Colette Soler articula que é a “identificação (…) ao objeto que falta ao atar do nó. Isso quer dizer que cada um pode se identificar a cada um na medida em que ele trabalhe a partir de seu não saber, mesmo que seja produzindo um mais de saber”. Não havendo mestre que guie e se tratando de um trabalho  a partir do não saber de cada um, de um objeto que falta, que, então, causa o desejo, há a possibilidade de uma “identificação (…) por participação na falta que anima o trabalho do outro” (“O que faz laço?”, Colette Soler). Uma transferência de trabalho pode encontrar suporte nessa forma de identificação e isso viabiliza uma certa circulação de significantes de um sujeito a outro. 

Aqui comparece uma proposta de transmissão que, provavelmente, faz jus à radicalidade do discurso psicanalítico, porque coloca no centro de sua estrutura o objeto causa do desejo e dessa forma aposta em um laço social não-todo, um laço social original, portanto, que, nos termos de Annie Tardits, “vem como suplência à não-relação sexual” (“Análise leiga, uma questão crucial para a psicanálise”, Annie Tardits, pg 39). A autora em outro texto, remetendo-se às formulações de Lacan, escreve que “não existe conjunto do Simbólico, do Imaginário e do Real, mas que eles ficam juntos ao serem enodados em torno de um furo. Esse enodamento (…) pode esclarecer a maneira que podem ficar juntos ‘uns’ não muito inteiros, heterogêneos em sua relação singular com a psicanálise” (“As formações do psicanalista”, Annie Tardits, pg 153). Orientar-se por esse furo é o que pode permitir a uma Escola a manter-se afinada à invenção freudiana.

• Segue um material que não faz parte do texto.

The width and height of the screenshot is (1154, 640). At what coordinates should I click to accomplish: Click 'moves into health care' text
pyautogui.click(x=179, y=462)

Através do cartel, dobradiça entre intensão e extensão, espera-se que esse furo possa ser transmitido e que ele possa instigar alguma produção que, como desde a inscrição em nome próprio antevê, é uma produção que dá notícia da “relação singular de cada um com a psicanálise”. Não seria essa a abertura que viabiliza que uma invenção possa ser inscrita, se pudermos considerar que o desejo é, por excelência, autoral? E a cada (re)invenção, um relançamento, porque o furo, o real, continua em campo. Nesse caso, a produção do cartel é radicalmente diferente de um resultado da acumulação de conhecimento, porque o conhecimento já está dado desde a partida. O saber, não. É uma construção, é um caminho sempre a ser feito, independentemente do trecho em que se encontre. É importante sublinhar, porém, que essa reinvenção da psicanálise, reinvenção necessária para não se perder o frescor nem o entusiasmo, não se dá apartada de um laço. Aqui arrisca-se a dizer que, em um movimento moebiano, é possibilitada por ele, conforme Georges Bataille nos lembra: “o que eu penso, eu não pensei sozinho”(conforme citado por Maurice Blanchot em “Comunidade inconfessável”). Talvez seja disso que Freud esteja falando quando, sobre a sua invenção, diz que: “a ideia pela qual eu estava me tornando responsável de modo algum se originou em mim”.